Advice for construction professionals and building owners on High Pressure Laminate (HPL) panel systems issues
Recent advice from the Independent Expert Advisory Panel, set up by the government in the wake of the Grenfell Tower fire, notes that the risk of unsafe HPL cladding systems on residential buildings of 18m or more, is not as high as the risk of unsafe ACM Category 3 panel systems (ACM with unmodified polyethylene filler).
Priority should be given to the removal of systems using ACM Category 3 panels, however, this should be followed by immediate action to remediate unsafe HPL cladding systems. This should be carried out as soon as possible.
Alongside the government’s investigations and advice regarding aluminium composite material (ACM) panels there has been ongoing research and testing of non-ACM cladding systems when subjected to fire. The Building Research Establishment has been commissioned to carry out the testing programme and this is expected to conclude this summer.
Following advice from MHCLG’s Independent Expert Advisory Panel, the government commissioned a large-scale test on an HPL panel system, which was carried out by the Fire Protection Association on 11 July 2019. Subsequently, Advice Note 22 was issued on 18 July 2019.

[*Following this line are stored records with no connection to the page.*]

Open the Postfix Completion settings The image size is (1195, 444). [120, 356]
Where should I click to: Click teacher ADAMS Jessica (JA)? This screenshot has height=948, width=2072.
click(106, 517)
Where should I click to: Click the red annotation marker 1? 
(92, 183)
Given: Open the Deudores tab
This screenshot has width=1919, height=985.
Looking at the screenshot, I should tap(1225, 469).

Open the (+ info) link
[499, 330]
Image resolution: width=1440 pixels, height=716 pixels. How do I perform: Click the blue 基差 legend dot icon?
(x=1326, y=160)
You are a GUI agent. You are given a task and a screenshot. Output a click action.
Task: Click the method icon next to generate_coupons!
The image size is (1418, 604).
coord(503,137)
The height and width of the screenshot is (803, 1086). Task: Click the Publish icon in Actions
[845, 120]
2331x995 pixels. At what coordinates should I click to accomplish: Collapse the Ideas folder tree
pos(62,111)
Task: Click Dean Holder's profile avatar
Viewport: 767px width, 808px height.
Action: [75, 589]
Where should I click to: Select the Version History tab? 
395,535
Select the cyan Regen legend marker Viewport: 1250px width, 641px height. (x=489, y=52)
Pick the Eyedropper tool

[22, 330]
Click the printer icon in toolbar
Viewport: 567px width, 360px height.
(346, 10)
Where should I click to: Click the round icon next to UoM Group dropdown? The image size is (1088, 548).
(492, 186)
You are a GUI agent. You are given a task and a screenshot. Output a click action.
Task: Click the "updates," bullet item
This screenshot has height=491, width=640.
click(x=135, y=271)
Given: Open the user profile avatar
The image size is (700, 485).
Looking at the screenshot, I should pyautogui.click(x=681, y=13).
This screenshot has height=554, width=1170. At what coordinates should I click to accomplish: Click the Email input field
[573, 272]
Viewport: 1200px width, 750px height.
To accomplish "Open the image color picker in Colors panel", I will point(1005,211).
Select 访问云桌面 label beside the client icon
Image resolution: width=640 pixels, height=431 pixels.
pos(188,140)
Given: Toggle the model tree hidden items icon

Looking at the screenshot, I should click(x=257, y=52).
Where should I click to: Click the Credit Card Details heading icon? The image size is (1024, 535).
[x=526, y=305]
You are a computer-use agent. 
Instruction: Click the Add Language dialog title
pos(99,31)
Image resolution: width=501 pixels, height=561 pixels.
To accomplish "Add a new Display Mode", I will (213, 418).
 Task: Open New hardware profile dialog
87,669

A system composed of HPL panels with fire retardant Class B-s1, d0 together with stone wool insulation was tested in accordance with BS 8414 and achieved a BR 135 classification. See more from the report.
It is important to note that although this HPL system achieved the necessary performance criteria, and could be safe on existing buildings, the safety of this system, as with any other cladding system, is dependent on its fitting.
The Expert Panel also stresses that HPL panels with a European classification of Class C or D, and cladding systems comprising HPL panels of any classification when used in combination with combustible insulation are very unlikely to adequately resist the spread of fire. Building owners with these types of HPL cladding systems should take immediate action in line with MHCLG Advice Note 14.
Information on the type of cladding used on a building may be found on as-built drawings, in the Operation and Maintenance manual, or in the package of fire safety information issued in line with Regulation 38. Building owners may also wish to confirm that their buildings have not been made unsafe through material substitutions during construction or later alterations, this may require material testing which should be carried out by a UKAS accredited laboratory.